Recently researchers from various countries have called for a moratorium on human embryo modification. Editing human embryos is contentious because, in theory, any changes made to the genetic line can be passed along to successive generations. However, the jury is still out on whether Huang and his research team’s experiments count as germline modification because the embryos were fertilized with two sperm cells. In these cases the embryos start dividing normally, however the atypical assortment of genes halts the developmental process before it goes too far.
Overall the researchers had injected 86 embryos, 71 survived long enough to study. However, researchers using CRISPR/Cas9 were only able to splice DNA from a very small number of embryos, and a much smaller percentage was able to take up the new DNA segment. In the end, the study was stopped because the authors thought the process was too immature.
One issue associated with this process is that it results in mosaics, a combination of edited and unedited cells. The problem with this is that if a clinician desires to know if the patient is disease-free, the clinician must sample a cell to come to a diagnosis. A cell from a mosaic has the probability of being either edited or unedited, which may result in an incorrect conclusion.
A second issue that arises from editing the germline results from the molecules binding with an unanticipated portion of the DNA. If the DNA is synthesized at an incorrect area it would fail to ameliorate the disease and could possibly create a novel disease of its own. Moreover, increasing the dose of nuclease used would also increase the probability that more slices would be made elsewhere in the genome. Overall, the process could result in more harm than benefit.
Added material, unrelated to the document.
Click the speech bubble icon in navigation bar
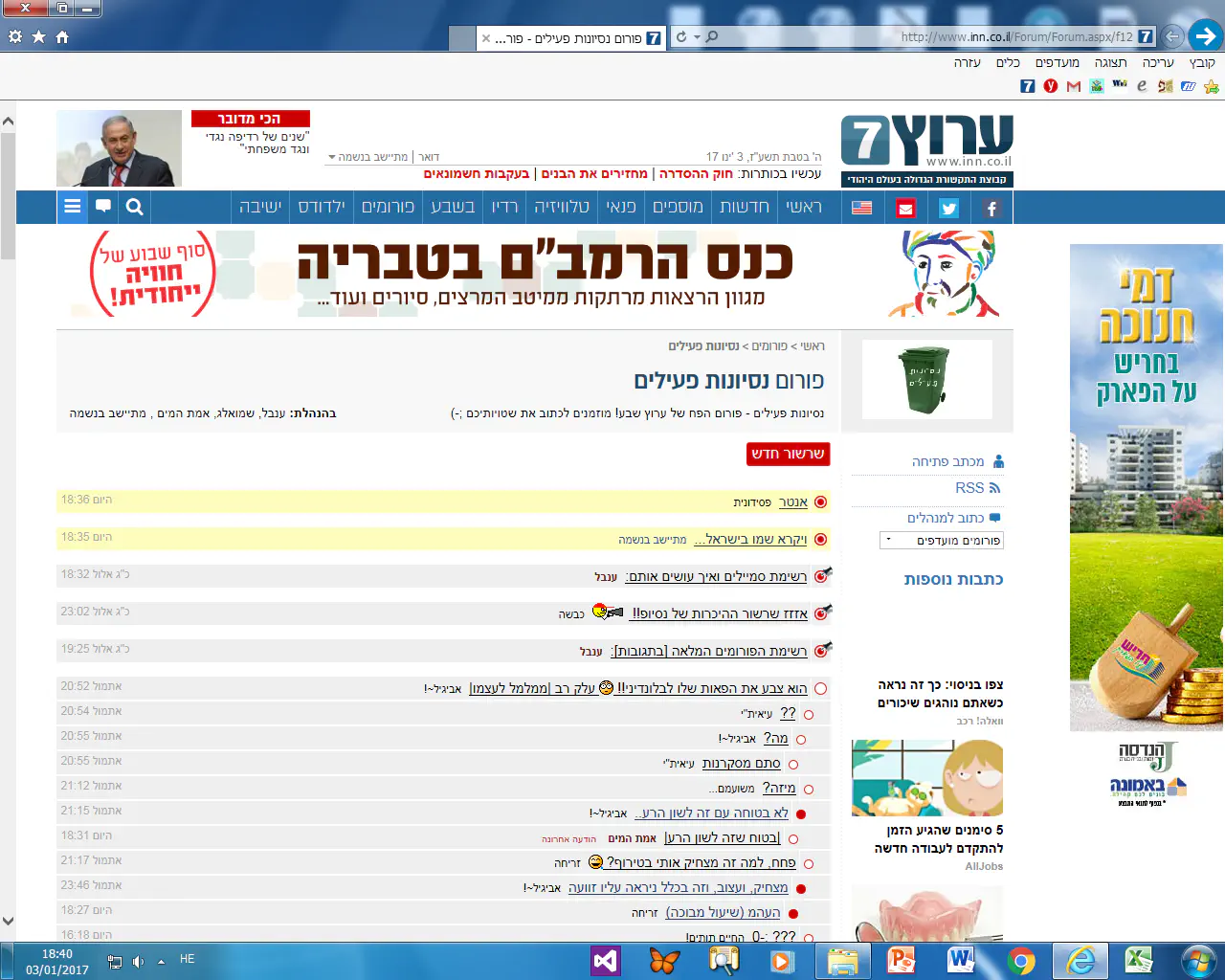Viewport: 1225px width, 980px height. click(103, 207)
Perhaps most importantly, genome editing within human embryos using these current methods could result in long-term unpredictable effects on subsequent generations.
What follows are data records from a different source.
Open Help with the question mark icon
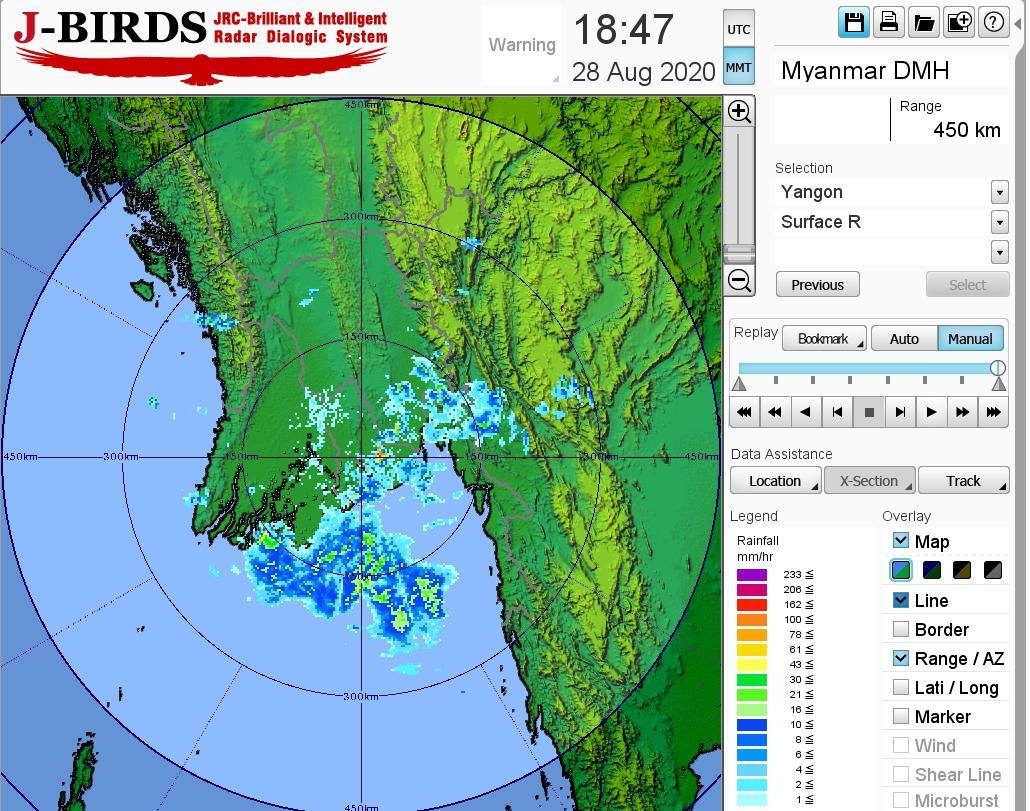The height and width of the screenshot is (811, 1030). (994, 22)

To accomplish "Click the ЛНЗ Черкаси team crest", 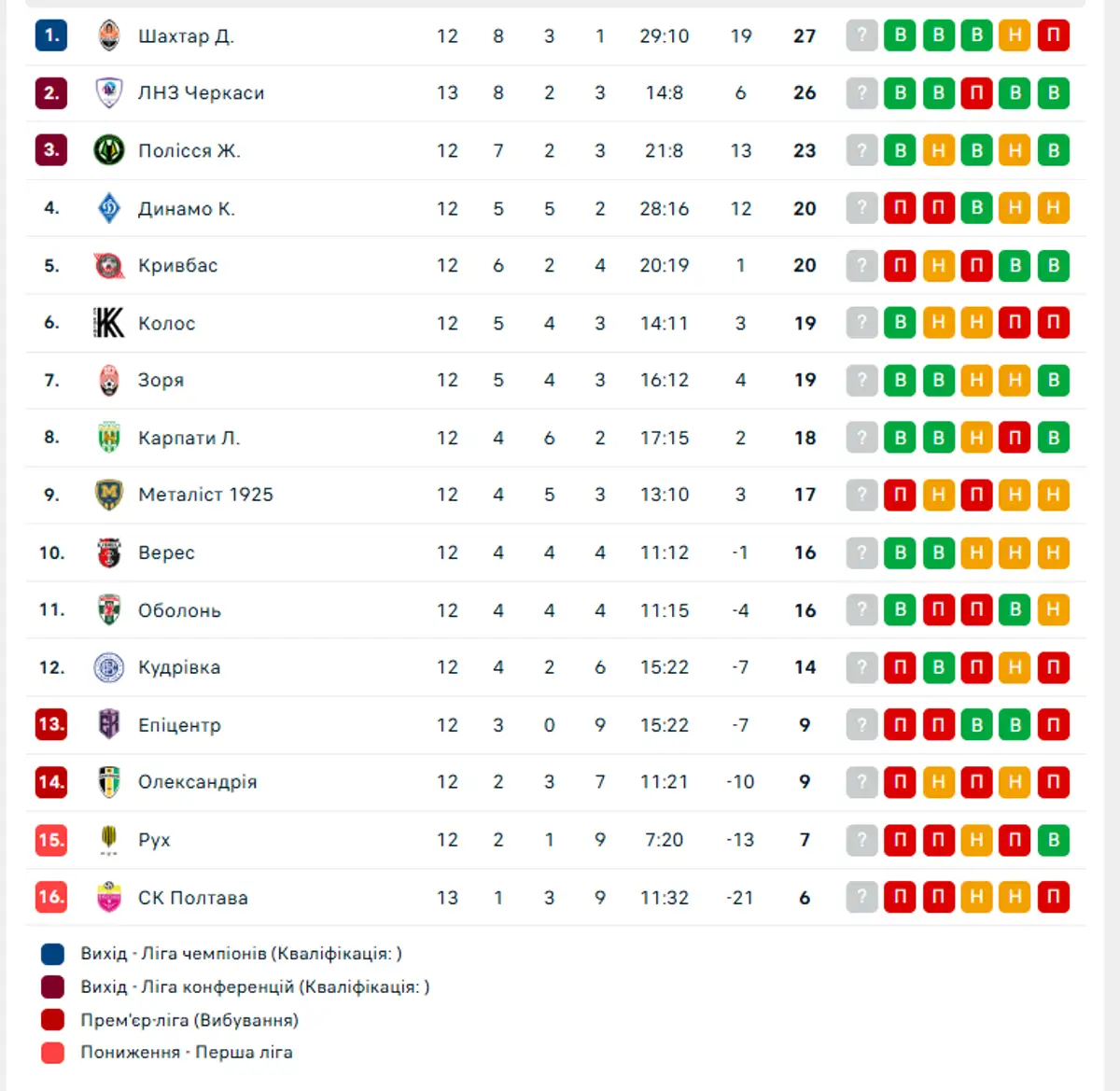I will coord(109,93).

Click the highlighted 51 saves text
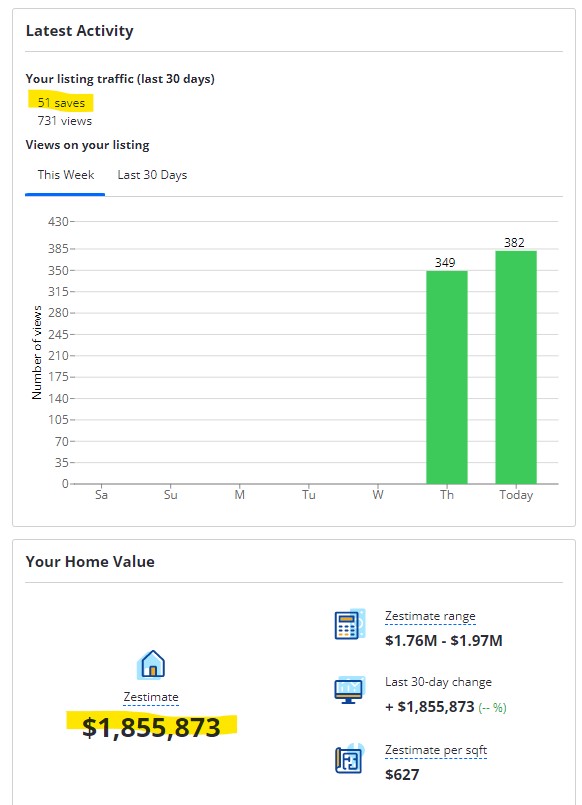[x=61, y=103]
Before proceeding with such work, researchers must first be able to demonstrate safe outcomes and reproducible data over many generations. Currently, it is unclear what risks are present in such a procedure and in many cases the risks are impossible to know until after birth. In regard to research, those who wish to investigate genetically engineered cells in human populations must ensure informed consent. In these cases, it is unclear what information would be essential and accessible to inform prospective parents of the very real risks this may pose towards their children, and successive generations.
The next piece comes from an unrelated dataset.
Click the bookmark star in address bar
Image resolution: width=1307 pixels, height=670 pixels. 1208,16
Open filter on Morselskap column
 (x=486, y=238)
It is quite clear that while the implications of such research remains unknown, there is a global imperative to engage in dialogue regarding humanity’s role in genetic engineering. Now that humans are capable of editing the human germ line, researchers, policy-makers, and scientists must engage in substantial dialogue. Guidelines and regulations must be established regarding how to continue immediately, and whether it is morally acceptable to research within germline engineering.
The results of this one experiment do not imply that all others who utilize this method will also end poorly. Genetic engineering attempts have become increasingly successful in the past ten years and the CRISP/Cas9 may demonstrate a similar trajectory. Simply because we can do this does not mean we should. Before continuing, we need generations of replicable data and to be able to demonstrate safe outcomes for all those involved.